Datasets are a key ingredient that feeds data-driven tools for the food system. They are repositories of statistics, images, and/or other relevant information about a particular subject. In the food system, these collections of information on agriculture, food retail, or nutrition, for example, are among the important reservoirs of data used to develop food and agriculture-specific apps or machine learning systems.
Because data collection and creation is a time – and resource-intensive process, open datasets that are accessible to the public are among the most popular sources to draw from to build applications.
If you’ve ever wondered what datasets are powering AI tools for food production, distribution, and consumption, here’s a sampling of some of the most comprehensive and popular open datasets related to the food system that can be found on GitHub, Kaggle, or Google’s Dataset Search.

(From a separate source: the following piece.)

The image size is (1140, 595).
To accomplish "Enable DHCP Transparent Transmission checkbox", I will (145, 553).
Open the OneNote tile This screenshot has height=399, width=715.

Agriculture and Food Production Datasets
ImageNet is a massive dataset of over 14 million images culled from the internet, including major subsets of data classified specifically as plant, vegetable, and food and beverage categories. The original brainchild of Dr. Fei-Fei Li, this massive compilation of visual images has been used by researchers for more than a decade.
The Inter-university Consortium for Political and Social Research created the United States Agriculture Data, 1840 – 2012 dataset by compiling statistics from the United States Census Bureau and the United States Department of Agriculture, including “data about the number, types, output, and prices of various agricultural products” for the past 170+ years.

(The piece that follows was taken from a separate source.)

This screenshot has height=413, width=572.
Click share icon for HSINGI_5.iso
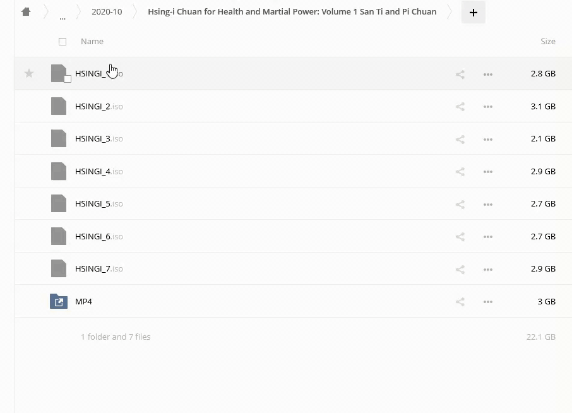(460, 205)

Food Distribution Datasets
The United States Food and Nutrition Service published a Summer Food Service Program (SFSP) Mobile Route Maker dataset that compiles data from a publicly-funded meal distribution program in order to optimize food delivery routes and more efficiently and effectively serve program participants.
The International Association of Refrigerated Warehouses, a subsidiary of the Global Cold Chain Alliance, indexes hundreds of “Public Refrigerated Warehouses” across the continental United States to improve cold-chain logistics, storage, and warehousing.
Data Driven Detroit created a repository of grocery stores in the Detroit area to help users identify grocery stores that sell fresh food in the city, a particularly useful dataset given that approximately 33% of the city’s population is food insecure.
Food Consumption Datasets
The USDA National Nutrient Database for Standard Reference provides nutrition information for nearly 8,000 different foods and is identified as one of the most important and comprehensive “sources of food composition data in the United States.” It is also said to “provide the foundation for most food composition databases in the public and private sectors.”
Instacart’s “Online Grocery Dataset” offers a record of 3 million orders collected from the app that can help to inform the future of online grocery shopping and delivery.
Finally, the Yelp Dataset includes more than 5 million user-generated restaurant and business reviews that can be used for a multitude of applications, including supporting inspections by state and local public health agencies.